PROBLEM> Produce exactly the lines from the one holding "You are a computer-use" through the last line of the data below, with every picture left out.

[[ STORED DATA open ]]

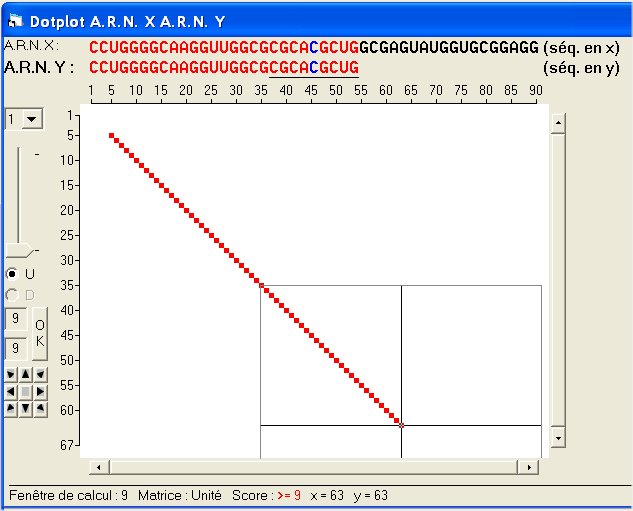Click the lower input field containing 9
Screen dimensions: 633x511
click(16, 348)
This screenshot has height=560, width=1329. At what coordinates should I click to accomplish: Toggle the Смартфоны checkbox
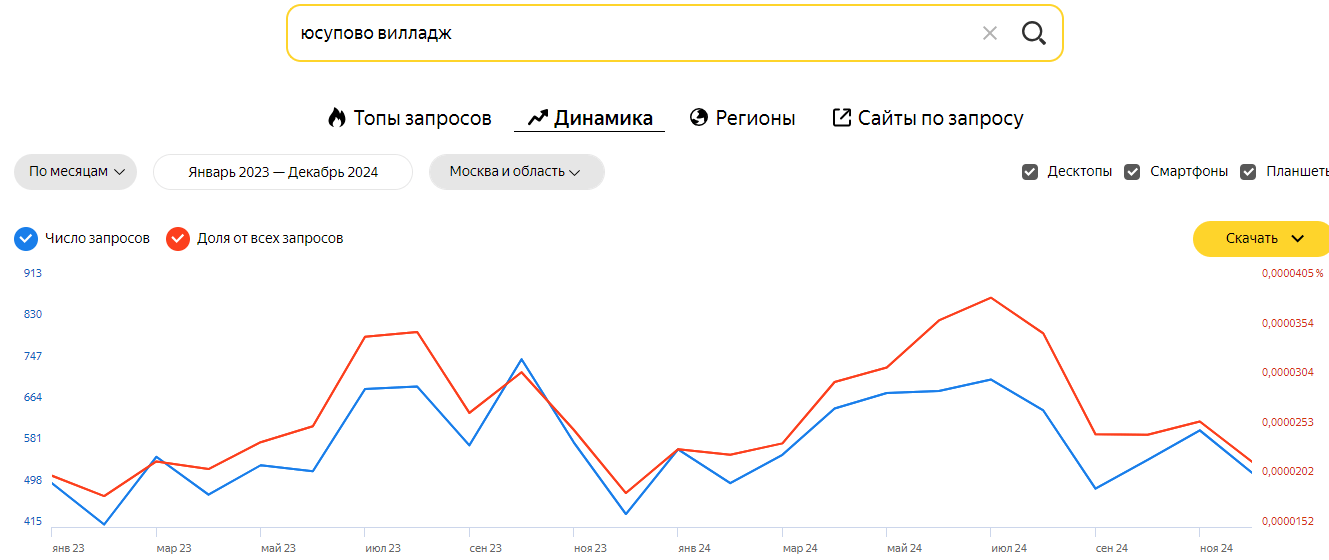coord(1132,172)
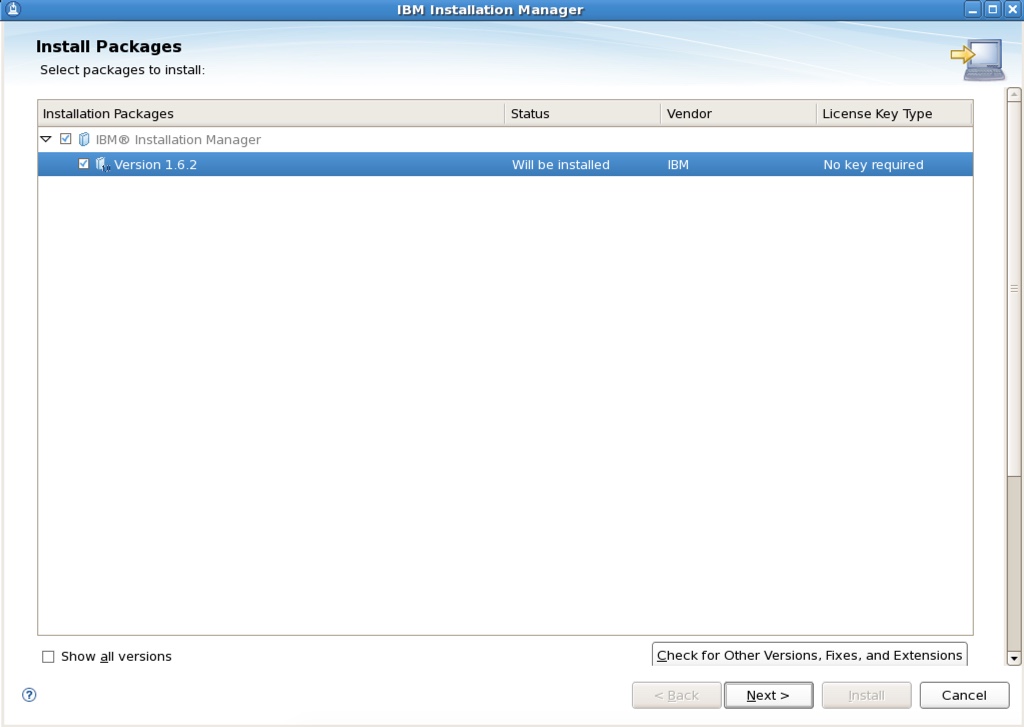This screenshot has width=1024, height=727.
Task: Click the Next button to proceed
Action: click(768, 695)
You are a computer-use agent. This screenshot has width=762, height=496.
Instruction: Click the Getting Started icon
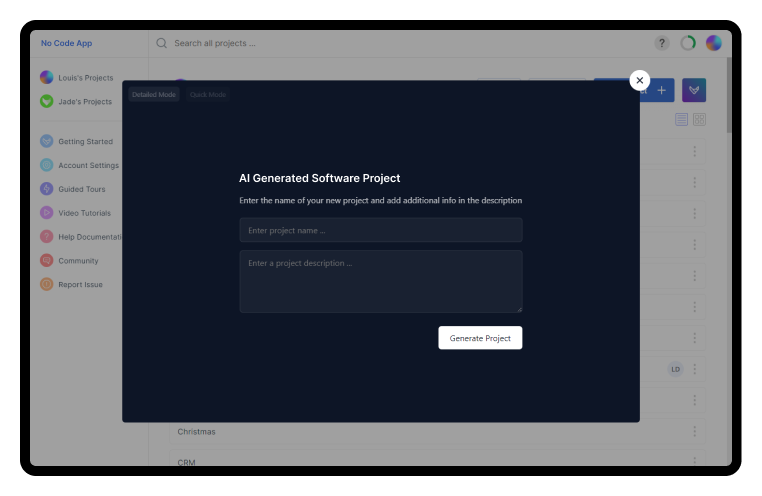[47, 142]
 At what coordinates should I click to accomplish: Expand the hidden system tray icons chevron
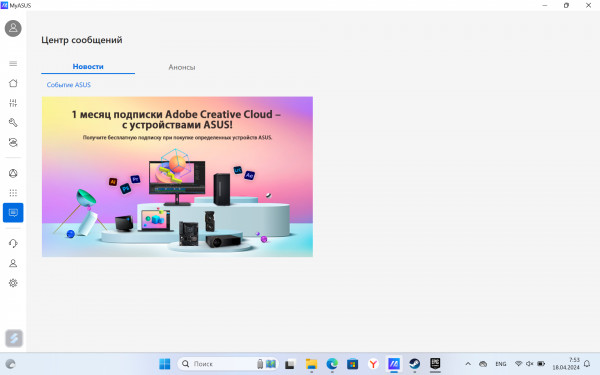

[[ STORED DATA closed ]]

RESPONSE BOX>
You are a computer-use agent. This screenshot has width=762, height=496.
Instruction: Click the Getting Started icon
[47, 142]
 At what coordinates should I click to accomplish: Expand the hidden system tray icons chevron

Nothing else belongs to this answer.